伊藤博文旧宅(読み)いとうひろぶみきゆうたく

日本歴史地名大系 「伊藤博文旧宅」の解説

伊藤博文旧宅
いとうひろぶみきゆうたく

[現在地名]萩市大字椿東 椎原

松下村塾の東南一五〇メートルにある。国指定史跡

もと萩藩の軽卒(中間)水井武兵衛の居宅で、のち伊藤直右衛門宅となった。博文は熊毛くまげ束荷つかり(現大和町)に生れ、家は代々農家であったが、九歳のとき父十蔵とともに萩に出、安政元年(一八五四)一四歳のとき父が伊藤氏を継ぎ、一家をあげて当所に移住した。その後明治元年(一八六八)博文が兵庫県知事に赴任するまでの一三年間その本拠となったが、一七歳のとき吉田松陰の門に入ったのち尊攘運動に参加し、英国に留学するなどほとんど当所に安住することがなかった。

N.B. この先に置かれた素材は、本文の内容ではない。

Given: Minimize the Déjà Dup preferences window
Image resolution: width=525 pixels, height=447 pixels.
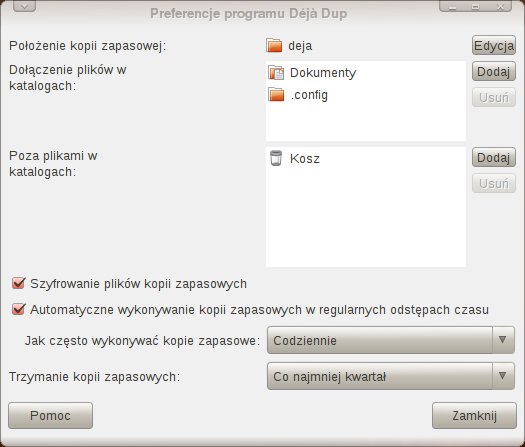Looking at the screenshot, I should [452, 6].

出典 平凡社「日本歴史地名大系」日本歴史地名大系について 情報

国指定史跡ガイド 「伊藤博文旧宅」の解説

いとうひろぶみきゅうたく【伊藤博文旧宅】


山口県萩市椿東(ちんとう)にある邸宅跡。松下村塾から南に150mのところにある。もと長州藩の中間、水井武兵衛(のち伊藤直右衛門に改名)の居宅であったが、1854年(安政1)、博文14歳のときに父林十蔵が直右衛門の養子となり、一家をあげて伊藤家に入家し、居住した。茅葺き、入り母屋造りの平屋建てで、総建坪29坪、付属建物として便所、風呂場がある。居宅各室は6畳1室、5畳半1室、4畳半1室、3畳3室、2畳1室、玄関土間である。博文は松下村塾に通い、その後イギリスに留学するなどし、この家に安住するいとまはなかったが、1868年(明治1)に兵庫県知事に赴任するまでこの家が本拠であった。1932年(昭和7)に国の史跡に指定された。隣に別邸があり、博文晩年の1907年(明治40)に東京に建てられていたものの一部を萩に移築した。徒歩数分のところに松陰神社、松下村塾がある。JR山陰本線萩駅からコミュニティバス「松陰神社前」下車、徒歩約5分。